2. I started drinking at 6:30 AM in the shower. The day has gone downhill from there.
3. I’ve smuggled some Bundy and Baileys into the country ’cause I’m locked in the house til Monday as the fam “desperately needs to reconnect…or connect rather.”
4. Dad: “Here, have a Christmas beer. We’re gonna need it.”
5. All I want to do is cry in the shower and drink spiked fruit punch.
6. My Dad poured two fingers of Maker’s into a tumbler and handed it to me. And I was like, “DAD. It is 1:30 in the afternoon. I need ICE WITH THIS.”
7. My parents got me a Dwight-From-The-Office Bobble Head… and oddly enough it’s the present that has kept me the most entertained tonight.

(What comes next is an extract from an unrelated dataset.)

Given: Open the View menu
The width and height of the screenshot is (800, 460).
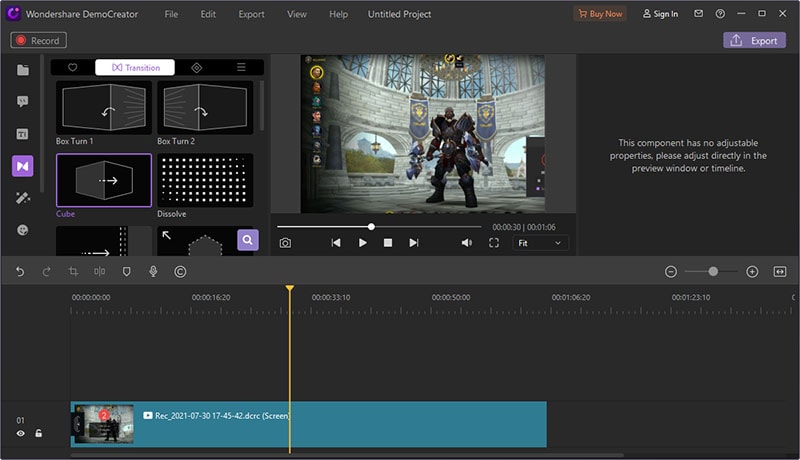Looking at the screenshot, I should click(297, 14).
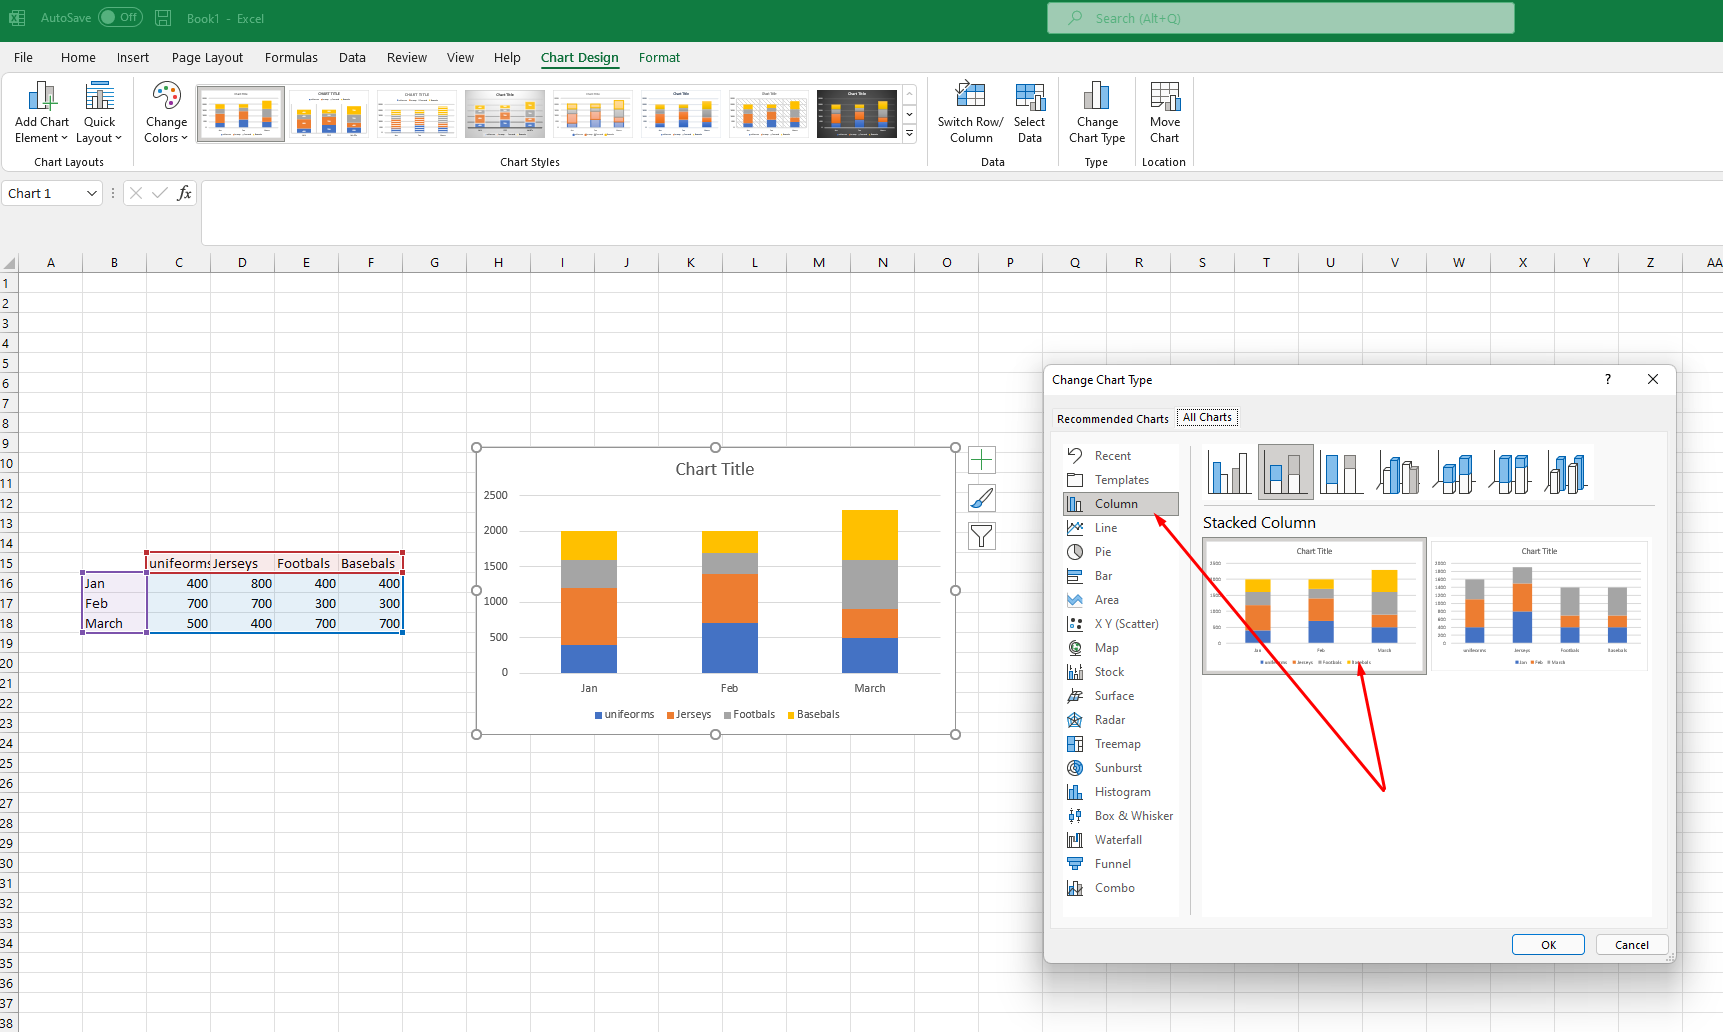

8. My whiskey is in a jar because that’s the only glass in the house because my parents just drink out of these giant enormous plastic cups like we’re at 7-Eleven but without all the waste of paper cups.
9. When i was 15 I got flavoured vodka shots in my stocking. And flashing shot glasses.
10. I hope my grandmother likes Twilight ’cause she’s getting all the books.
11. I’m starting off with my Bailey’s and hot chocolate and not looking back.
12. Anyone who can turn water into wine is invited to my next party.
13. I am currently playing ‘War on Terror – the Board game’ with my siblings, which is what my mother gave me this Christmas, yay. It has an ‘axis of evil’ spinner and my little sister is wearing the ‘evil’ balaclava atm as she is being a terrorist this turn.
14. I think I still have some vodka hidden in my room from when I was 15.
15. Beer pong with the festive Solo Cups would be better than church.
16. We also have a magnum of champagne to make it easier to swallow that we all have holiday pajamas on.
17. I got a box of Nicorette gum from my mother.
18. My mom told me my little second cousin got a Barbie four-wheeler, a Barbie scooter, AND a Barbie bike and my sole response was: “I don’t support Barbie.” Besides, where is this little girl going? She’s got enough transportation for the whole dyke march worth of dykes.
19. I asked Santa for Mariska Hargitay for Christmas but instead I got a book called “Saving Your Marriage Before It Starts.”
20. I would like the equivalent of an auto-purple heart for living through my uncle picking me up at the Cincinnati airport tweaked out on meth and driving me to central Kentucky in the rain OMG DID THIS REALLY HAPPEN? Yes. Yes it did.
Make sure you join us again this year at your drunkest and merriest!